[Stored data entries]
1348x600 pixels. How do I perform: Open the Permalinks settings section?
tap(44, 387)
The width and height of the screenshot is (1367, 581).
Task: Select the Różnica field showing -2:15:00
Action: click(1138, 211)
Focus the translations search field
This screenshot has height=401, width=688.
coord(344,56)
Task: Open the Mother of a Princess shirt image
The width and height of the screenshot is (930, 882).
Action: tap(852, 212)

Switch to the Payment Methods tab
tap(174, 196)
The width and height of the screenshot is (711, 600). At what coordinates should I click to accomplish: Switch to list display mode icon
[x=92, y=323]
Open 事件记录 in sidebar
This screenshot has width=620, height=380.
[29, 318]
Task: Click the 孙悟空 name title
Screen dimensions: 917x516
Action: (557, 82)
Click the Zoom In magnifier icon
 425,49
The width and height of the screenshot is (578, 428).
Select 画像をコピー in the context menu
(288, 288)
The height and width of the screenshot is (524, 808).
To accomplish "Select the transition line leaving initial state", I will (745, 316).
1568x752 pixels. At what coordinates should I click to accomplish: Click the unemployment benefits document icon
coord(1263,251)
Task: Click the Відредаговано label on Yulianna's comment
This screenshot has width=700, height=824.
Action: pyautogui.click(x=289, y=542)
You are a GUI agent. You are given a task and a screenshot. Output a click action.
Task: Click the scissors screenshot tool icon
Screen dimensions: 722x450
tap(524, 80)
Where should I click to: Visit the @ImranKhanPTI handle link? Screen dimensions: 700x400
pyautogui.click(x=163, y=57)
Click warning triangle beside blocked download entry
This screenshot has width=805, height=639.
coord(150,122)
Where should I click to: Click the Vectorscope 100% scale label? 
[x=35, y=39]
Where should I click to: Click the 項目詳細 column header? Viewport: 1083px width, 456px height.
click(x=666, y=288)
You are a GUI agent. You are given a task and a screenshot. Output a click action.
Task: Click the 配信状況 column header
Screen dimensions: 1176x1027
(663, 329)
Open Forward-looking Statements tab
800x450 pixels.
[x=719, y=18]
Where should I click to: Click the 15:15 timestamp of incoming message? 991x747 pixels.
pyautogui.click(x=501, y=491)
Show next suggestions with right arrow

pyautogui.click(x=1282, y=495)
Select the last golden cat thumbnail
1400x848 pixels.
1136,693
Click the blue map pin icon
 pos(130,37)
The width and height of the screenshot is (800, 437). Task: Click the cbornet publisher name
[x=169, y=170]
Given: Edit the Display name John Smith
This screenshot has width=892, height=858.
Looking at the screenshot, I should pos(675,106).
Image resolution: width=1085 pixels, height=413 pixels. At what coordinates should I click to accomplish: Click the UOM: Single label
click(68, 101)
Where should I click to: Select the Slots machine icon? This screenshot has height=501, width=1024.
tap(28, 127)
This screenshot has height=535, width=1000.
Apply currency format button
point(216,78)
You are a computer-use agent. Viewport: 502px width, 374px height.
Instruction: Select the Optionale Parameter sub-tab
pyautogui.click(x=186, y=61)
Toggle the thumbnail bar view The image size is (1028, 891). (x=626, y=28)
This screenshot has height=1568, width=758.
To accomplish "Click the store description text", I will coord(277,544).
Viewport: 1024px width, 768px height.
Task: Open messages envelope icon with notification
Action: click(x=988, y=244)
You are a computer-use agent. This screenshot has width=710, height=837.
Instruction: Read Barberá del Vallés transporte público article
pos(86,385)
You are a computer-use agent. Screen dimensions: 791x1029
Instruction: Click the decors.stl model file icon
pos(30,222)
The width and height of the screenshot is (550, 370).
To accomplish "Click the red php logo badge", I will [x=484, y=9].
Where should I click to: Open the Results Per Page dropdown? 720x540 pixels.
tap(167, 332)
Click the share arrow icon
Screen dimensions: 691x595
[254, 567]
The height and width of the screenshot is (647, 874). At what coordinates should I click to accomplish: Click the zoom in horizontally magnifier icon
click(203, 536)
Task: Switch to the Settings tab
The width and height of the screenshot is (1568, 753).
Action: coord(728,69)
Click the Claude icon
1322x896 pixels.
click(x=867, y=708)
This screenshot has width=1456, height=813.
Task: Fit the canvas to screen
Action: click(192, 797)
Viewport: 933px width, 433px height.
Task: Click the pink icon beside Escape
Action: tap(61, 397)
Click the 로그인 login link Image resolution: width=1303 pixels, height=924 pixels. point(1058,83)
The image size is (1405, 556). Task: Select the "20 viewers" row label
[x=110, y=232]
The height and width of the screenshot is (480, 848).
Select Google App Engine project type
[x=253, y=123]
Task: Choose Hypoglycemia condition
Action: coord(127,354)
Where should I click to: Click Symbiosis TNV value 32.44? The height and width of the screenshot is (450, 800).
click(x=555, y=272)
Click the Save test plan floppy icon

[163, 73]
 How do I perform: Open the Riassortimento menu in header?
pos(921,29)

▶ [Work item]
Show every line from the entries above in which the word "agent" appears.

▶ [Response for this exercise]
You are a GUI agent. You are given a task and a screenshot. Output a click action.
You are a GUI agent. You are given a task and a screenshot. Output a click action.
You are a computer-use agent. Viewport: 502px width, 374px height.
You are a computer-use agent. This screenshot has width=710, height=837.
You are a computer-use agent. Screen dimensions: 791x1029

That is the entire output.